Review: 'A Tiger's Tale' gets a stamp of approval
This article first appeared in the St. Louis Beacon, April 1, 2010 -Michael Hernandez de Luna's "A Tiger's Tale" at Philip Slein Gallery is pure jaw-dropping, eye-popping, funny, savage, subversive cultural critique.
Hernandez de Luna makes sheets of mock commemorative postage stamps, affixes one of each set to a vintage envelope, and sends it to himself. Most of the time, the things sail easily and undetected through the system and arrive at the artist's address, an astonishing fact given the designs he employs, which involve loads of nudity and references to hot-button topics like steroid use in baseball and pedophilia in the Catholic Church.

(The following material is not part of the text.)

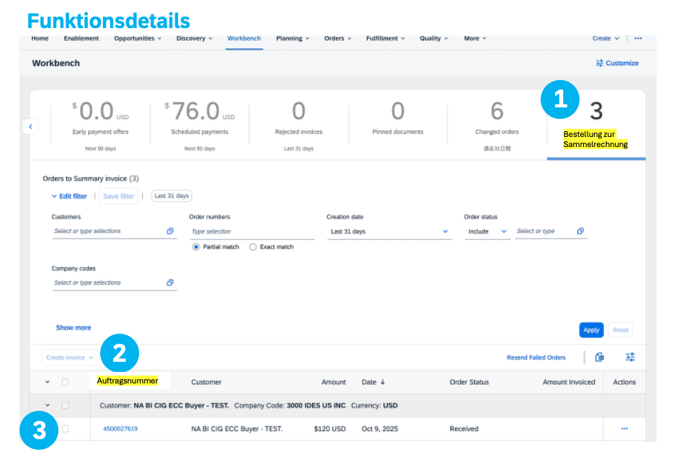This screenshot has width=674, height=462.
Task: Click the left arrow to collapse tiles
Action: pos(30,126)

His success is partly a function of the overburdened postal system, but even more the result of his sense of design and his amazing ability to mimic the kitsch aesthetic of postage stamps. And where the U.S. Postal Service spends its time devoting stamps to innocuous cultural ephemera like Lucille Ball or the Muppets or space flight, Hernandez de Luna's stamps commemorate events that, for better or worse, actually occupy our historical memory: Tiger Woods' sex romps, celebrity deaths, beauty queen scandals, Janet Jackson's breast and Sarah Palin's gun.
Things are far more prim and cerebral in the next room at Phil Slein's, where Choenae Kim shows eight new paintings. The artist's signature color bands on panel have never looked more beautiful. She has a meticulous eye for scale and hue, measuring and distributing formal elements across tight fields to achieve an effortless sense of balance and grace.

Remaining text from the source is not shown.